In Europa kann die Reaktion auf Wettbewerbsinitiativen durch strategische Investitionen in Praktiken der Kreislaufwirtschaft den Markenruf und die Kundenbindung stärken. Indem sie der nachhaltigen Beschaffung und dem Recycling Priorität einräumen, können Unternehmen nicht nur strenge Vorschriften einhalten, sondern sich auch in einem überfüllten Markt differenzieren und so letztlich Wachstum und Rentabilität steigern.
| Wettbewerbsdynamik und strategische Einblicke | ||
| Bewertungsparameter | Zugewiesene Skala | Skalenbegründung |
|---|---|---|
| Marktkonzentration | Hoch | Dominiert von großen Playern wie China Baowu und ArcelorMittal, bei begrenztem Wettbewerb. |
| M&A-Aktivitäten / Konsolidierungstrend | Aktiv | Häufige Fusionen (z.

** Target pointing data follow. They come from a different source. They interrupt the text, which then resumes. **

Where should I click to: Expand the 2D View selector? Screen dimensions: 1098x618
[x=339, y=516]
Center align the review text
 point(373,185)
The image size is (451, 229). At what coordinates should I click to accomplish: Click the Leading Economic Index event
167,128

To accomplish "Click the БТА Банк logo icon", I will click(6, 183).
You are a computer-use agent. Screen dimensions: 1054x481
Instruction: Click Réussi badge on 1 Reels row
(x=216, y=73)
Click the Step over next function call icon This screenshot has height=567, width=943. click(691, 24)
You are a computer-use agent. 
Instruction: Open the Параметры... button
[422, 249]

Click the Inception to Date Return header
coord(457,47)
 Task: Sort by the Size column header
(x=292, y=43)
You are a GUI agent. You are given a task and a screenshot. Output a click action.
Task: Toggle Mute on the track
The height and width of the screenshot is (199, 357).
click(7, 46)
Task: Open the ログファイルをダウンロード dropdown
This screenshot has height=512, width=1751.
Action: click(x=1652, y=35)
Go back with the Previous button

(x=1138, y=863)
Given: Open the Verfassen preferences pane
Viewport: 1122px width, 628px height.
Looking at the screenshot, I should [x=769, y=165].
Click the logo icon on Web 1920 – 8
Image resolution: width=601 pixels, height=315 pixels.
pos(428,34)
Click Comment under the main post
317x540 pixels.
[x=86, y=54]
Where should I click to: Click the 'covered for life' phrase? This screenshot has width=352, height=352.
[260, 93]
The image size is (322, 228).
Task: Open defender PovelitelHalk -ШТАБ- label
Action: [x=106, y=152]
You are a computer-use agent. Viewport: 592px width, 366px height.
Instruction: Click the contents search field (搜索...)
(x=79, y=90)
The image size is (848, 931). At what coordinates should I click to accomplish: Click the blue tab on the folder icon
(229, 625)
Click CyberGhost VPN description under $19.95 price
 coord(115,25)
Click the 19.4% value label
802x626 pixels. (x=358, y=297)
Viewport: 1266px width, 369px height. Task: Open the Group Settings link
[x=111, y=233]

B. die Übernahmen von Tata Steel) treiben die Konsolidierung der Branche voran. |
| Grad der Produktdifferenzierung | Niedrig | Standardisierte Produkte wie Stahlstangen und -bleche schränken die Differenzierungsmöglichkeiten ein. |
| Wettbewerbsvorteil und Nachhaltigkeit | Erosion | Preisschwankungen und globaler Wettbewerb gefährden langfristige Vorteile. |
| Innovationsintensität | Medium | Die Fokussierung auf umweltfreundlichen Stahl und Recyclingtechnologien treibt moderate Innovationen voran. |
| Kundenloyalität / Kundenbindung | Schwach | Preissensibilität und globale Lieferketten verringern die Kundenbindung. |
| Vertikale Integrationsebene | Hoch | Große Unternehmen kontrollieren Abbau, Produktion und Vertrieb aus Kostengründen. |
Der Markt für Eisen und Stahl wird im Jahr 2026 auf ein Volumen von 1,92 Billionen US-Dollar geschätzt.
Der Markt für Eisen und Stahl dürfte von 1,85 Billionen US-Dollar im Jahr 2025 auf 2,74 Billionen US-Dollar im Jahr 2035 anwachsen, was einer durchschnittlichen jährlichen Wachstumsrate (CAGR) von über 4 % im Zeitraum 2026-2035 entspricht.
Die Region Asien-Pazifik hielt im Jahr 2025 einen Marktanteil von über 57,6 %, was vor allem auf die Dominanz Chinas in der Stahlproduktion zurückzuführen ist.
Die Region Asien-Pazifik wird bis 2035 ein durchschnittliches jährliches Wachstum von mehr als 4,5 % erzielen, angetrieben durch Infrastruktur- und Industrieausbau.
Das Segment der Flachprodukte erreichte im Jahr 2025 einen Umsatzanteil von 54,45 %, angetrieben durch die hohe Nachfrage im Automobil- und Bausektor.
Zu den wichtigsten Wettbewerbern auf dem Eisen- und Stahlmarkt zählen ArcelorMittal (Luxemburg), China Baowu Steel (China), Nippon Steel (Japan), HBIS Group (China), POSCO (Südkorea), Tata Steel (Indien), JFE Steel (Japan), Thyssenkrupp (Deutschland), Nucor (USA) und Severstal (Russland).